March went faster than I expected. Some days I felt great! And then some days I did not, which comes along with the territory of incubating incoming human life (less than 16 weeks of this nonsense to go, hoorah! Everything is healthy and normal. It's very boring really). Regardless of how I actually feel each day, I'm getting things done - and there are more garden things being done than documented:

- all the tomato plants are now firmly in place. Not all the tomato CAGES are in place, but the plants have so far evaded the early spring aphid swarm and are standing pretty strong. Don't ask me about tomato spot though.
- bean and squash and cucumber seeds are propped on the edge of the porch getting themselves ready for an April emergence/planting. I learned last year that it's a pointless task to start them early. They know when it's time to grow, and as long as I give them soil and water, they'll take care of themselves.
- the hops are growing! Even if you don't homebrew, if you ever want a sure sign of spring, it's Cascade hops poking their leaves above the soil. This year begins the Great Relocation to raised beds (to protect them from gophers*), and the two that are in place are doing well.
- compost is being definitively turned, and the spaces that once held winter plants are being rehabbed, slowly, with much help from the last of the rain and piles of mulch.
- the weeds aren't too bad this year and are gradually being erased when there's the time, with care to leave spots for ladybugs and bees to flourish. Next year there will be even less, as long as I remember to reseed the edges in October with wildflowers and cover crops. It was very obvious where I neglected to do this. The Grass of Shame.
- all the trees are blooming. The Mulberry tree has had berries for weeks (that will no doubt be left to ferment away again), the apricot/plums have blossoms that lead me to hope that I might (might!) try turning the fruits into jam this year, and the persimmon is as bloody resilient as ever.
- I hold hope that I'll be able to keep the food coming through the summer, despite being hideously pregnant and then laden with a newborn. It's only outside. Outside is but a short way, and holding onto a normal activity should keep me sane. Even in 90-100F heat.

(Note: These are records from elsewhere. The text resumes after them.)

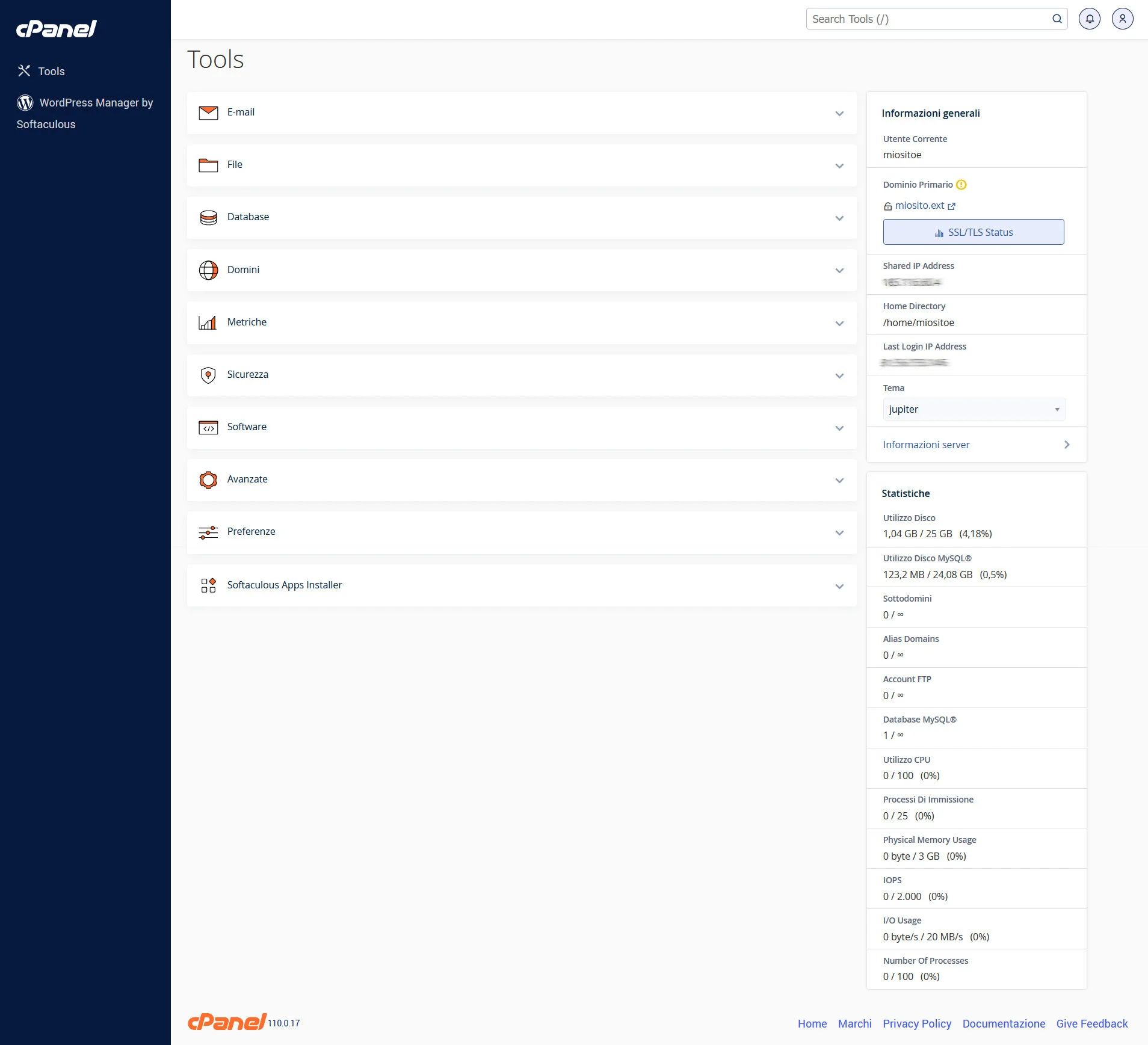
Task: Select the Database icon
Action: pos(208,218)
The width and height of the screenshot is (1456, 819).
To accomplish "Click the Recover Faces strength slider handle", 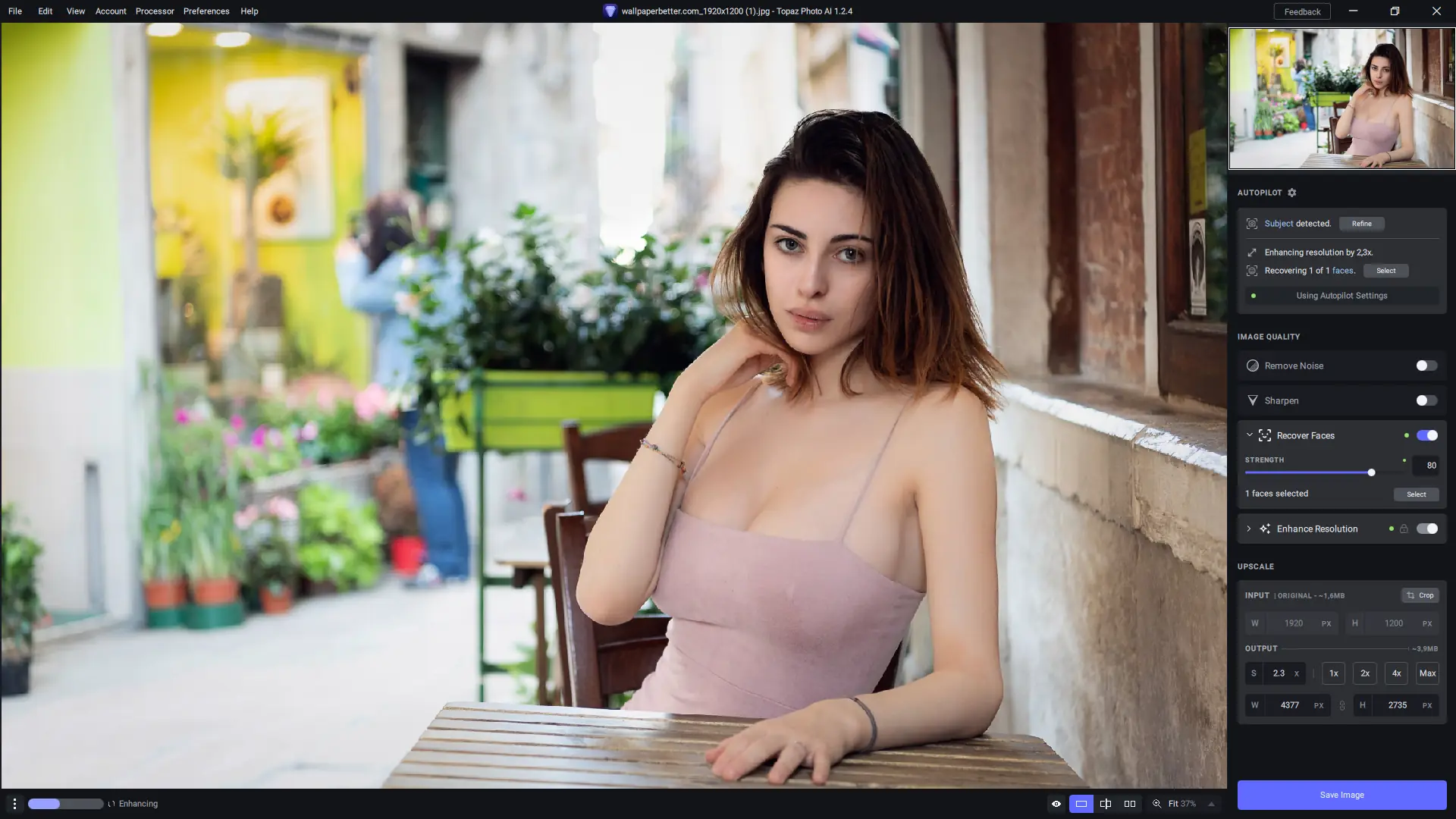I will coord(1371,472).
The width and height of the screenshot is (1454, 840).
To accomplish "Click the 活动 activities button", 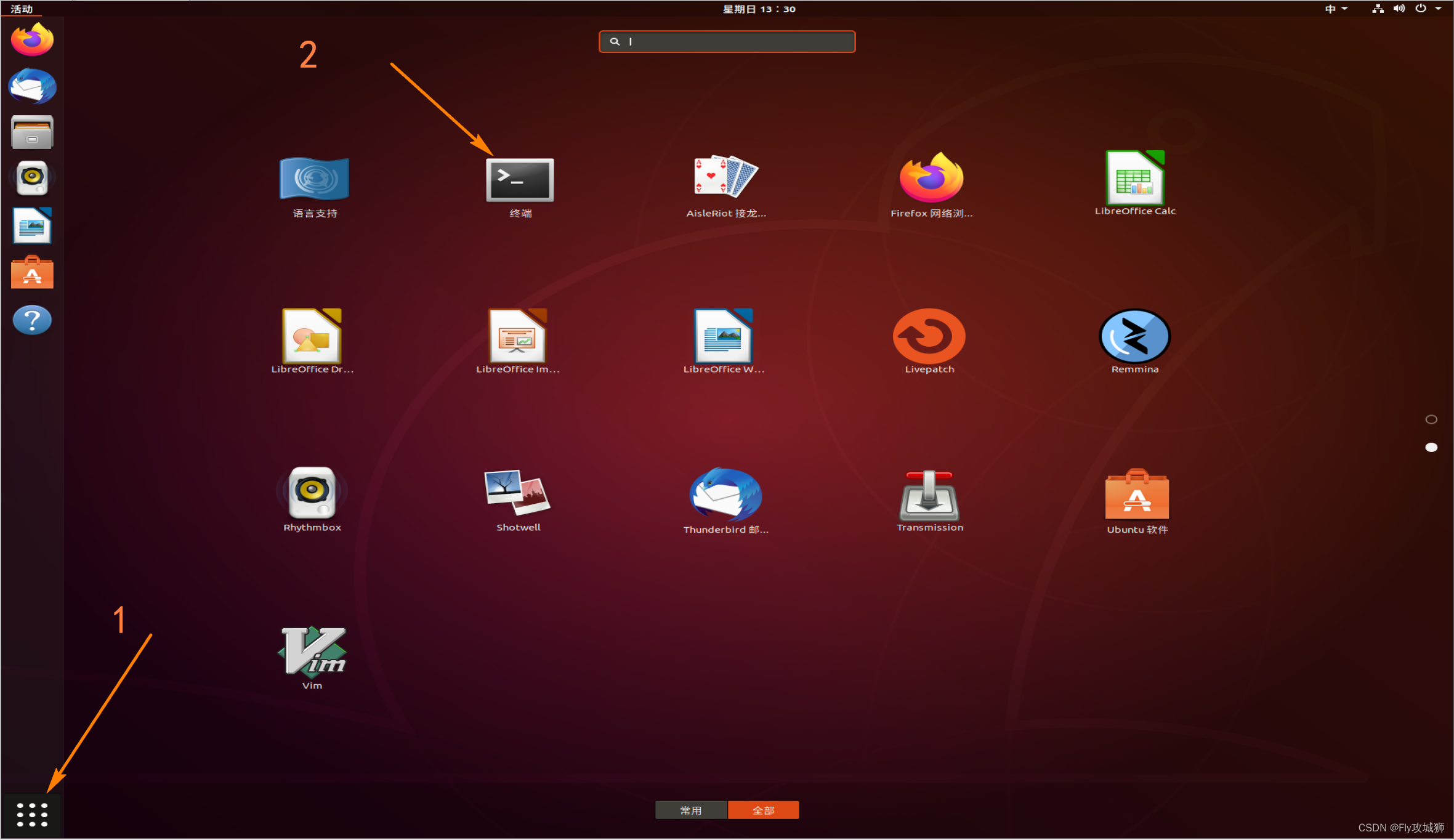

On the yarn front, I'm just destashing as much as possible, finishing UFOs and hoping that I'm making enough space. Space is at a premium until the baby finishes cooking and we can realistically figure out how much space he's going to take up. I'm hoping I can take a drawer back from the dresser in the spare bedroom that we've half filled with baby paraphernalia, but I don't hold much hope. I think it's Rubbermaid containers from here on out.

And so it goes.

*Gopher death count of 2012: two.

Monday, 19 March 2012

The Ladybugs

Although I'm not a big fan of buying live beasts bred for profit, the warm winter weather brought a massive onslaught of aphids to the raised beds this year. Heaving clusters of ashy grey aphids, ruining all in their path. Kale, bok choy... only my purple broccoli seems to have remained untouched. Last year I nearly lost one of my key heirloom tomato plants to a smaller wave of aphids around March and it did not make me happy.

Although I'm not starting from seed this year (too much attention required, I'll get back to that next spring), I didn't want to lose the seedlings (tomatoes, peppers and beans) we bought to supplement our summer garden either.  So, $9 for a hundreds of ladybugs that will be a lot happier in our yard than in a plastic tub at the store? That felt like a good deal when they'll be saving hours of work and at least $30 of plants. Go ladybugs go!

Plus, it was super fun releasing them and watching them swarm over the worst affected plants. It was like releasing doves at a wedding, only far more productive. My spinach in particular seems to be a favorite - which is ace, because I'm hoping (with a bit of luck and ingenuity) that I can keep it going through the summer. I chose thicker, larger varieties (Giant Noble and Gigante d'Inverno) that grew pretty large unassisted by fertiliser and managed not to bolt in 85-90F weather. So we'll see what happens there when summer gets down to doing it's thing, because that clock is definitely ticking.